## Peer-graded Assignment: Submit Your Work and Review Your Peers

You have been hired by an organization that strives to improve educational outcomes for children and young people in Chicago. Your job is to analyze the census, crime, and school data for a given neighborhood or district. You will identify causes that impact the enrollment, safety, health, environment ratings of schools.

You will be required to answer questions similar to what a real life data analyst or data scientist would be tasked with. You will be assessed both on the correctness of your SQL queries and results. 

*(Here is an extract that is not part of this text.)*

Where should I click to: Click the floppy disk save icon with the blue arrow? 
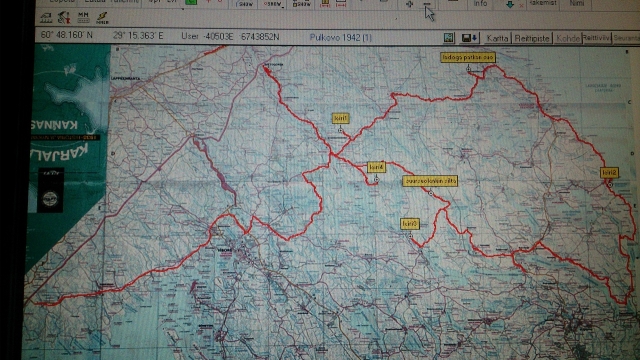coord(469,38)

A Jupyter notebook is provided to help you complete this assignment. Follow the instructions to complete all the problems, then share the Queries and Results with your peers for review.

In [1]:
import pandas as pd
from pandasql import sqldf
import sqlalchemy
from sqlalchemy import create_engine

In [2]:
#census = pd.read_csv('ChicagoCensusData.csv')
#crime = pd.read_csv('ChicagoCrimeData.csv')
#schools = pd.read_csv('ChicagoPublicSchools.csv')

In [3]:
#Genera conexion a la base de datos
engine = create_engine('postgresql://postgres:l1u9i7s8@localhost:5432/ytmed')
#census.to_sql('census', engine)
#crime.to_sql('crime', engine)
#schools.to_sql('schools', engine)

In [4]:
%load_ext sql
%config SqlMagic.autocommit=False # for engines that do not support autommit
%env DATABASE_URL=postgresql://postgres:l1u9i7s8@localhost:5432/ytmed

env: DATABASE_URL=postgresql://postgres:l1u9i7s8@localhost:5432/ytmed


In [5]:
#%reload_ext sql
#%config SqlMagic.autocommit=False # for engines that do not support autommit

In [6]:
%sql postgresql://postgres:l1u9i7s8@localhost:5432/ytmed

In [7]:
# Problem 1: Find the total number of crimes
# recorded in the CRIME table.
%sql SELECT COUNT(*) FROM crime

 * postgresql://postgres:***@localhost:5432/ytmed
1 rows affected.


count
533


In [8]:
## Problem 2: List community areas with per capita income less than 110000

In [9]:
%%sql
select "COMMUNITY_AREA_NAME" from census where "PER_CAPITA_INCOME" < 11000

 * postgresql://postgres:***@localhost:5432/ytmed
4 rows affected.


COMMUNITY_AREA_NAME
West Garfield Park
South Lawndale
Fuller Park
Riverdale


In [10]:
# Problem 3: List all case numbers for crimes  involving minors?
#(children are not considered minors for the purposes of crime analysis)

In [27]:
%%sql
SELECT "CASE_NUMBER"
FROM crime
WHERE "DESCRIPTION" LIKE '%MINOR%'

 * postgresql://postgres:***@localhost:5432/ytmed
2 rows affected.


CASE_NUMBER
HL266884
HK238408


In [12]:
# Problem 4: List all kidnapping crimes involving a child?

In [13]:
%%sql
SELECT "CASE_NUMBER","PRIMARY_TYPE","DESCRIPTION"
FROM crime
WHERE "PRIMARY_TYPE" = 'KIDNAPPING'

 * postgresql://postgres:***@localhost:5432/ytmed
1 rows affected.


CASE_NUMBER,PRIMARY_TYPE,DESCRIPTION
HN144152,KIDNAPPING,CHILD ABDUCTION/STRANGER


In [14]:
# Problem 5: What kind of crimes were recorded at schools?

In [28]:
%%sql
SELECT "PRIMARY_TYPE"
FROM crime
WHERE "LOCATION_DESCRIPTION" LIKE '%SCHOOL%'

 * postgresql://postgres:***@localhost:5432/ytmed
12 rows affected.


PRIMARY_TYPE
BATTERY
BATTERY
BATTERY
BATTERY
BATTERY
CRIMINAL DAMAGE
NARCOTICS
NARCOTICS
ASSAULT
CRIMINAL TRESPASS


In [16]:
# Problem 6: List the average safety score for all types of schools.

In [17]:
%%sql
SELECT "Elementary, Middle, or High School", AVG("SAFETY_SCORE") AS avg
FROM schools
GROUP BY "Elementary, Middle, or High School"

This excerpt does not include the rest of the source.